### Problem to work on:
Among the entries below, count the lines where the string "this" occurs, and give only the number.

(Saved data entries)
■ ■ ■ ■ ■ ■ ■

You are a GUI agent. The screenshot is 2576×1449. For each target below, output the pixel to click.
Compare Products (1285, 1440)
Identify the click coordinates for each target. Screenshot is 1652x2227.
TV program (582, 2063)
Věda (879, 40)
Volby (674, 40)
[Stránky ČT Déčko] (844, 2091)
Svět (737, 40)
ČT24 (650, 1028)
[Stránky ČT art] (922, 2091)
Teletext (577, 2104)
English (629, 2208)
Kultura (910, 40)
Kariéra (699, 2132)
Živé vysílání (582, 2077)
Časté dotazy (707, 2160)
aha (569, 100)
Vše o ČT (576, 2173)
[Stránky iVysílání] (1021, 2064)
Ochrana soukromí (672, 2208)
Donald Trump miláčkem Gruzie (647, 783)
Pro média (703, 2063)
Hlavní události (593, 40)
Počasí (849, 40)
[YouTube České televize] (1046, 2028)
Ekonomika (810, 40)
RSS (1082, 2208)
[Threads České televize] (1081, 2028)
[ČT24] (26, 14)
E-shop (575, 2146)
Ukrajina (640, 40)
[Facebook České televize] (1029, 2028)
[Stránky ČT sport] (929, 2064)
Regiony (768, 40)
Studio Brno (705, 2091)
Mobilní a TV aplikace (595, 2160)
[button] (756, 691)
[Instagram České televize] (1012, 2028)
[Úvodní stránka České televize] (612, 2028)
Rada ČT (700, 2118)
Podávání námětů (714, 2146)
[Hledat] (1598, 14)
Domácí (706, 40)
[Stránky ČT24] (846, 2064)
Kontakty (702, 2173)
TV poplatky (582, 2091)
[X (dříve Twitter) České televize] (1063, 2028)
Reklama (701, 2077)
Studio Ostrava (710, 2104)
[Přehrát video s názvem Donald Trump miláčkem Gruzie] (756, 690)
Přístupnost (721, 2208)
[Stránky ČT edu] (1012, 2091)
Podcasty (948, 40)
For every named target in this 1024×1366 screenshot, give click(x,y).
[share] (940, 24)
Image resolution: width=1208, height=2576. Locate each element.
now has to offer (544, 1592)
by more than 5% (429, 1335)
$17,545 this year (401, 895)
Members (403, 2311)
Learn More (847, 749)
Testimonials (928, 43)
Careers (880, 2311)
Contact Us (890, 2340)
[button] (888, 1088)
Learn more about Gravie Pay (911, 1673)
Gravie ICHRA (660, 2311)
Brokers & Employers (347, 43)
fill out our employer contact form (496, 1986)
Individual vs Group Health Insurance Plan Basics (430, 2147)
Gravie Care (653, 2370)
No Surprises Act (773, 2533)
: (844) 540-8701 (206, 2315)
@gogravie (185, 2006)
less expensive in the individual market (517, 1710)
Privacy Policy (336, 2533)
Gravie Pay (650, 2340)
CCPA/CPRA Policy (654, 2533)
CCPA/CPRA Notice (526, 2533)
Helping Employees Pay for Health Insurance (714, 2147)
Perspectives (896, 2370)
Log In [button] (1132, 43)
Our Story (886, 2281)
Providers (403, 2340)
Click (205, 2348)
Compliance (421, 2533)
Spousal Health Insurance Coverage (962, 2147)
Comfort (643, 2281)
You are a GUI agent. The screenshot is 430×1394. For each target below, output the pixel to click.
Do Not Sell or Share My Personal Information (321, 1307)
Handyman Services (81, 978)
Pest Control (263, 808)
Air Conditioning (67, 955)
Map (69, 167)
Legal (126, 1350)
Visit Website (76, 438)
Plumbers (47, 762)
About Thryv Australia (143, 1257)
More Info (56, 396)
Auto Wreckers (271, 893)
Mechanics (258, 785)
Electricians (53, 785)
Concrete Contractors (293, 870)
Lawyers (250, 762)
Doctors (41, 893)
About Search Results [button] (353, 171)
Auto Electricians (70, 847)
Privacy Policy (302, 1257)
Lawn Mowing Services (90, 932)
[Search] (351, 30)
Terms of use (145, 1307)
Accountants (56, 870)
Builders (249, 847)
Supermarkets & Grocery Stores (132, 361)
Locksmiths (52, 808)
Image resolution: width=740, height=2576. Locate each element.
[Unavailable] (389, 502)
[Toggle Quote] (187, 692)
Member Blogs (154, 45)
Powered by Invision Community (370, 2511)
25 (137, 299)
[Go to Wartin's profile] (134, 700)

■ ■ ■ ■ ■ ■ ■

### Output of the exercise:
2